New analysis aims to provide better understanding of California’s infrastructure needs
Kalibrate, a leading providing of fueling services, has released its first analysis of California’s hydrogen fuel infrastructure to the National Renewable Energy Laboratory. California has been working to establish a fuel infrastructure capable of supporting the adoption of fuel cell vehicles, but doing so has been a complicated endeavor. The lack of existing fueling stations provides limited access to data, so Kalibrate made use of its fuel network planning experience to determine the best way to build new fueling stations and where these stations should be located.
Existing fueling stations could be converted to supply hydrogen fuel to drivers with fuel cell vehicles
The analysis has identified more than 30,000 locations throughout the California that could be home to hydrogen fuel stations. Notably, existing fuel stations, which offer gasoline and diesel, are considered to be ideal homes for hydrogen fuel. These stations can be converted to supply hydrogen, which would be a more economical way of establishing the infrastructure needed to support fuel cell vehicles. Building new hydrogen fuel stations can be expensive, which has slowed the development of a working infrastructure.

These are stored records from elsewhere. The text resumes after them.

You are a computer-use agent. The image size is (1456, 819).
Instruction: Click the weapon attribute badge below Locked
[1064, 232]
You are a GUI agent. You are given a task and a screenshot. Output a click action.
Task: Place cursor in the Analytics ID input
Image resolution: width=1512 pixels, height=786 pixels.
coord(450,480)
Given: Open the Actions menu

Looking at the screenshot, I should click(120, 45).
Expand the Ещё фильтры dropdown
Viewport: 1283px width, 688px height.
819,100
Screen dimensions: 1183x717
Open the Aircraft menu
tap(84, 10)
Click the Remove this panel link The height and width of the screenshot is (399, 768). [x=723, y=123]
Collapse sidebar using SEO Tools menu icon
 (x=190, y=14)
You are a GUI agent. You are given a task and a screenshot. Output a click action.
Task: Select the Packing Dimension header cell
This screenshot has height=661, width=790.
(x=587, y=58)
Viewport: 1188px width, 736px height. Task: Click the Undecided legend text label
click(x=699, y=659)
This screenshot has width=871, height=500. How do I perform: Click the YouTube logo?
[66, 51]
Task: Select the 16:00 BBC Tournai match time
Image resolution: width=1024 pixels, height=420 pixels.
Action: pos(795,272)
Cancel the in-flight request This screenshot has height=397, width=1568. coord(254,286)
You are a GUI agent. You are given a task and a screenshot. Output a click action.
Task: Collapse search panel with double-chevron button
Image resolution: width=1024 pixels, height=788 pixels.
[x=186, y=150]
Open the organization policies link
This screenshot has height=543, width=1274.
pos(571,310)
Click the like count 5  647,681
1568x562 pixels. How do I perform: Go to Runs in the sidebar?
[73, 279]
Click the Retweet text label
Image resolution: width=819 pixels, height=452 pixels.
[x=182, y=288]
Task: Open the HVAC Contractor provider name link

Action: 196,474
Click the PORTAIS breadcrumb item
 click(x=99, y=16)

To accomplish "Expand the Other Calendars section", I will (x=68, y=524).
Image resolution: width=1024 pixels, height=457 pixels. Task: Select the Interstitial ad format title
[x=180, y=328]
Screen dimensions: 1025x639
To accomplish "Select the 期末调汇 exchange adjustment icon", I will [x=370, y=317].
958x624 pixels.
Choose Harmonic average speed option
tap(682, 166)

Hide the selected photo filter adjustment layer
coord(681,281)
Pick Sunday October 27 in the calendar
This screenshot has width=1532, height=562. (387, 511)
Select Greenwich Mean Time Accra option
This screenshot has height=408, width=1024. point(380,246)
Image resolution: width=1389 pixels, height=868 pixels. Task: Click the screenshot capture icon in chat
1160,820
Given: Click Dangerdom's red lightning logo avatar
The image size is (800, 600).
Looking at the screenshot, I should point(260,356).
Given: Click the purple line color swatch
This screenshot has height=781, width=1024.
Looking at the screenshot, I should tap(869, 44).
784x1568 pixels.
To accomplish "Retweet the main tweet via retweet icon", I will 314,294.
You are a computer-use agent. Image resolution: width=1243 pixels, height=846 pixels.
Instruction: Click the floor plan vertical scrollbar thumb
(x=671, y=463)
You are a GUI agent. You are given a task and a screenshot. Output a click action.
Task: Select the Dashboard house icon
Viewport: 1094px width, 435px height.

There may be fueling network gaps in California’s current infrastructure plan
There are currently 11 hydrogen fuel stations in California, with another 38 under development. The Kalibrate analysis has offered information about how to make the most effective fueling network, as there were network gaps in California’s infrastructure plan. Network gaps would make it more difficult for drivers of fuel cell vehicles to find the fuel that they need.
California intends to become a leader in the clean transportation market
Building a comprehensive hydrogen fuel infrastructure has become a priority for California. The state has long been a supporter of renewable energy and intends to become a leading clean transportation market. Fuel cell vehicles have yet to see widespread release, but automakers have plans to release these vehicles in the coming years. Fuel cell vehicles will need infrastructure support if they want to find success among consumers interested in clean transportation.